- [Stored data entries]
=== Section Start ===
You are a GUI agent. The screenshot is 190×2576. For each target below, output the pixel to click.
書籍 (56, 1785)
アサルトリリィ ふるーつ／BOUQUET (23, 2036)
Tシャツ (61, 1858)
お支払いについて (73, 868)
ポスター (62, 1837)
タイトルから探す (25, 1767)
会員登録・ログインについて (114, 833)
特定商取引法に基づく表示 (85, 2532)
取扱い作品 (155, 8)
=== Section End ===
- [WHAT IS EXPECTED] Repeat the full set of records above character for character.

- [ANSWER SECTION]
You are a GUI agent. The screenshot is 190×2576. For each target below, output the pixel to click.
書籍 (56, 1785)
アサルトリリィ ふるーつ／BOUQUET (23, 2036)
Tシャツ (61, 1858)
お支払いについて (73, 868)
ポスター (62, 1837)
タイトルから探す (25, 1767)
会員登録・ログインについて (114, 833)
特定商取引法に基づく表示 (85, 2532)
取扱い作品 (155, 8)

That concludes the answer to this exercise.